Record excerpts

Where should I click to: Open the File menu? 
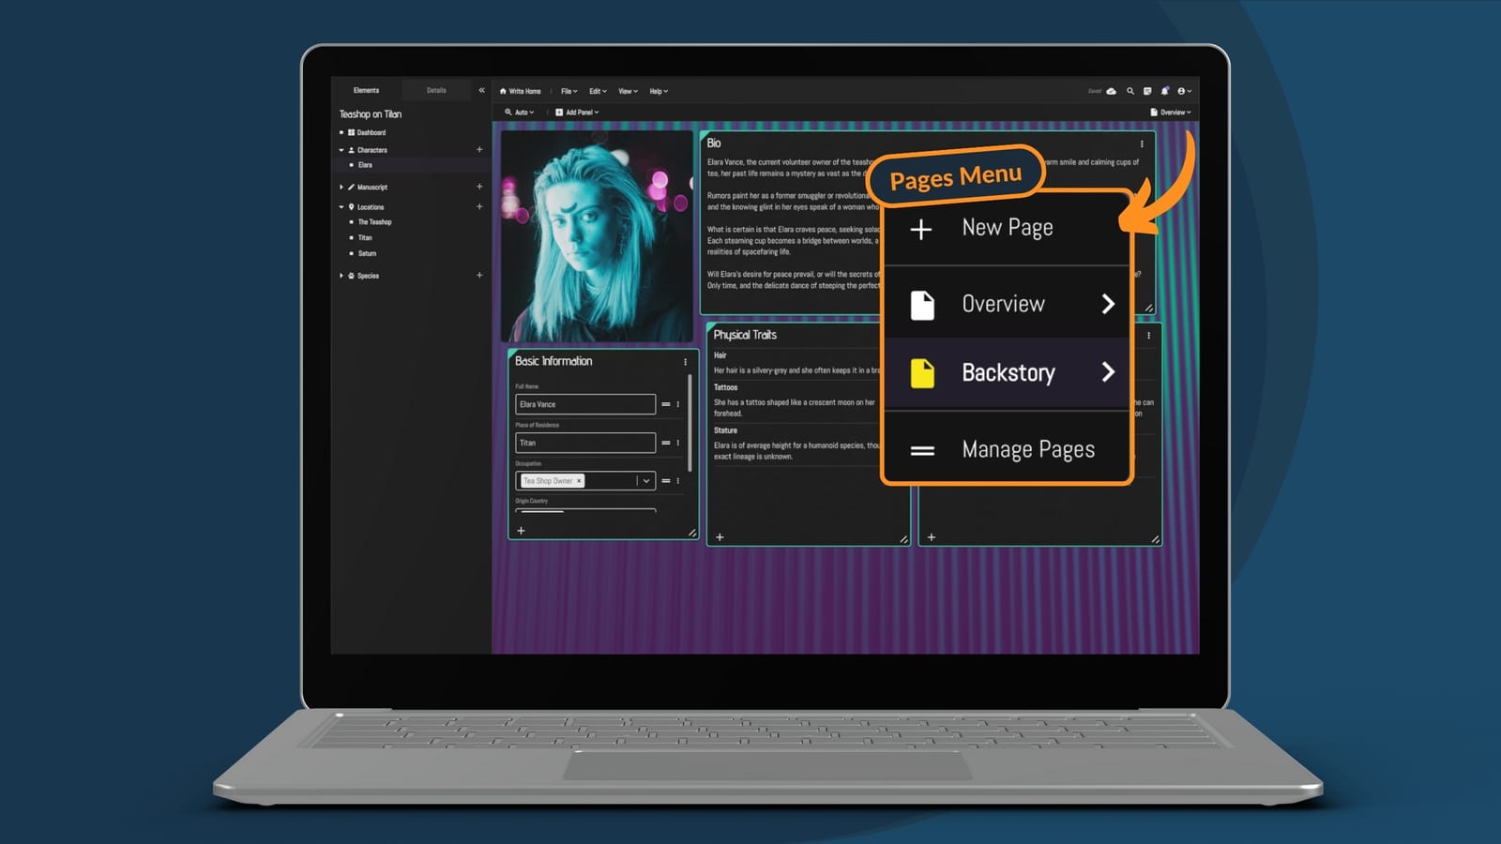(569, 91)
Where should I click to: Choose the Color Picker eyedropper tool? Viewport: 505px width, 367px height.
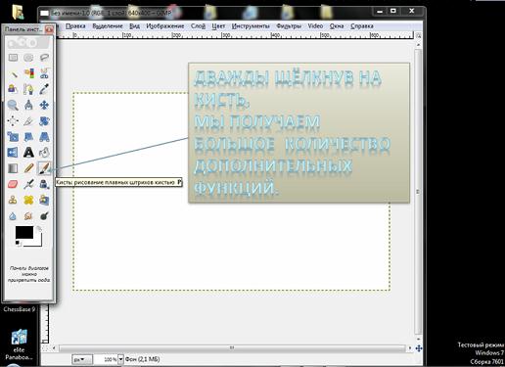pos(44,89)
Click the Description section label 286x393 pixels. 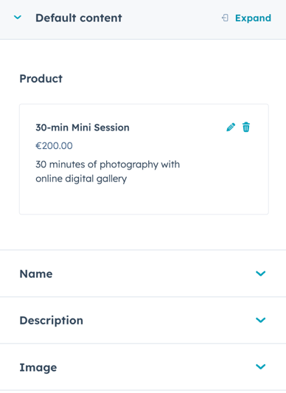52,321
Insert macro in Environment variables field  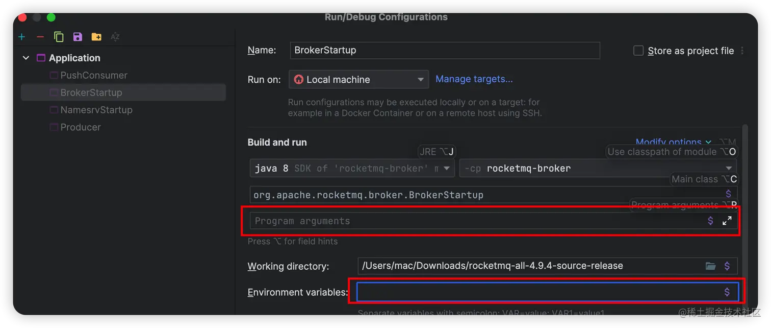coord(727,292)
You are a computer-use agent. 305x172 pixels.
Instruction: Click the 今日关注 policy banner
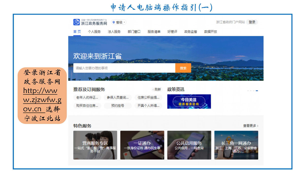click(189, 102)
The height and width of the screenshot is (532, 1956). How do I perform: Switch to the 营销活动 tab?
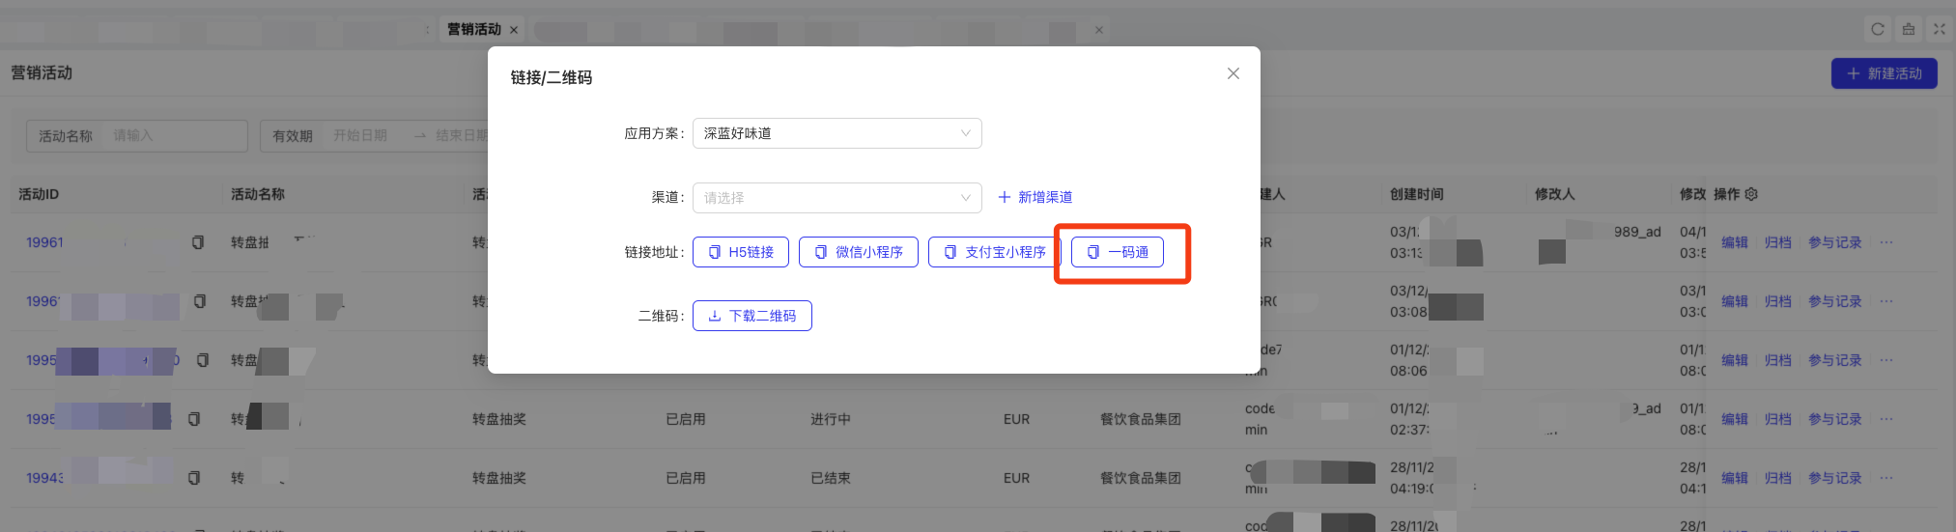click(x=473, y=29)
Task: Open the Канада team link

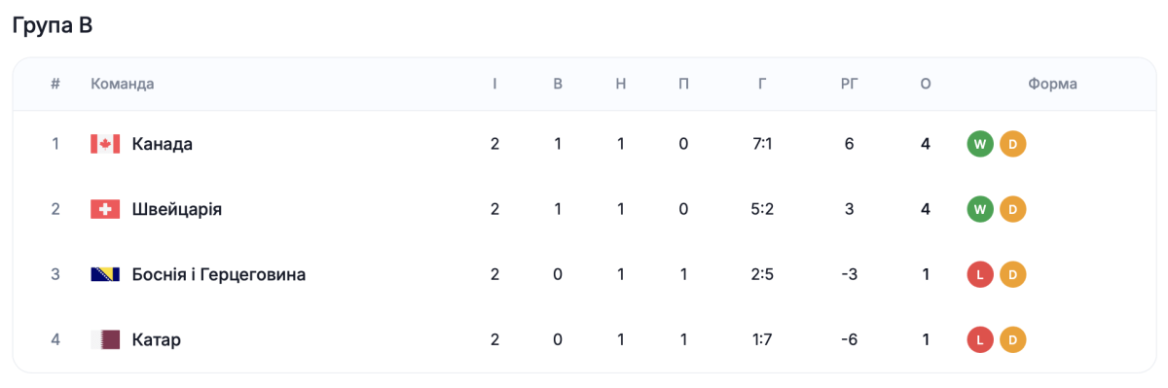Action: (x=163, y=144)
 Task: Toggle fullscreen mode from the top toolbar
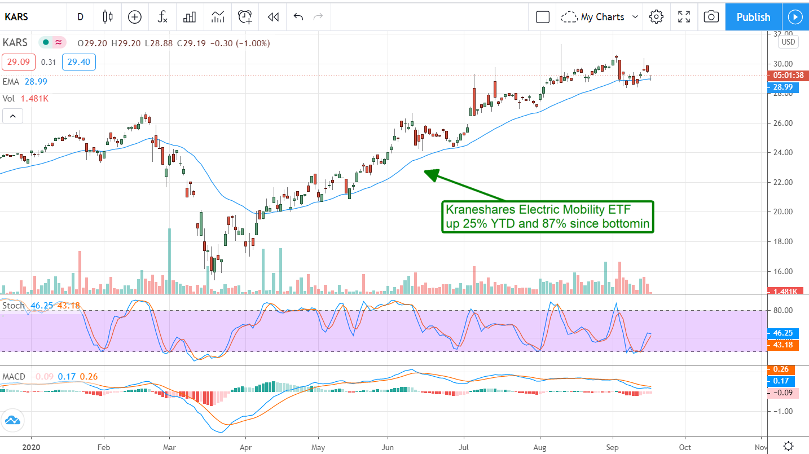[684, 17]
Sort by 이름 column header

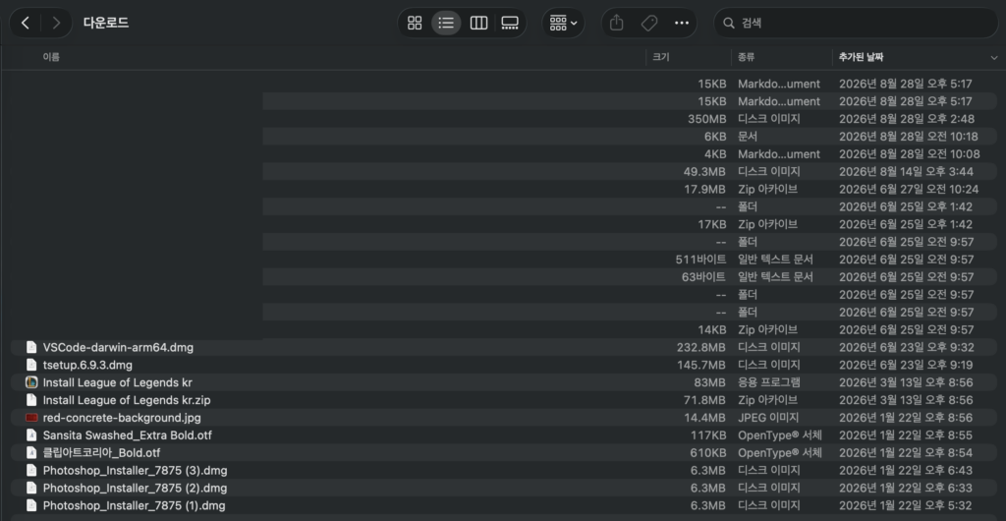pyautogui.click(x=51, y=57)
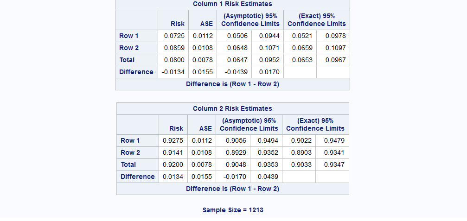Screen dimensions: 467x221
Task: Click the 0.9275 risk value cell
Action: coord(173,140)
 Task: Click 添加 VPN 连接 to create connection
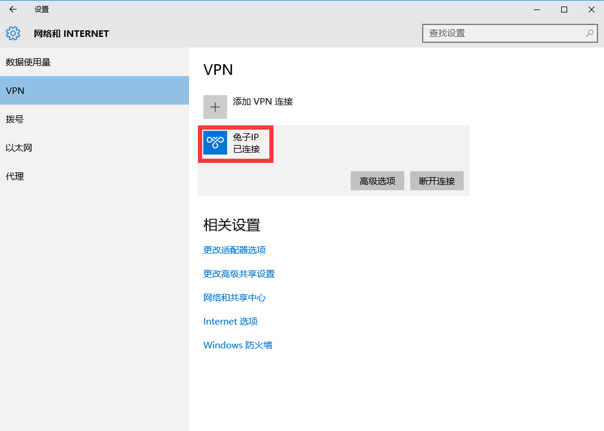[263, 101]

What the task asks
Beginning with the line that contains "Sort by 이름 column header" and ending with the last line of the data, transcribe each line exactly; pictures stay out.

Response
Sort by 이름 column header

pyautogui.click(x=51, y=57)
Screen dimensions: 467x221
Task: Click the 0.9275 risk value cell
Action: coord(173,140)
 Task: Click 添加 VPN 连接 to create connection
[263, 101]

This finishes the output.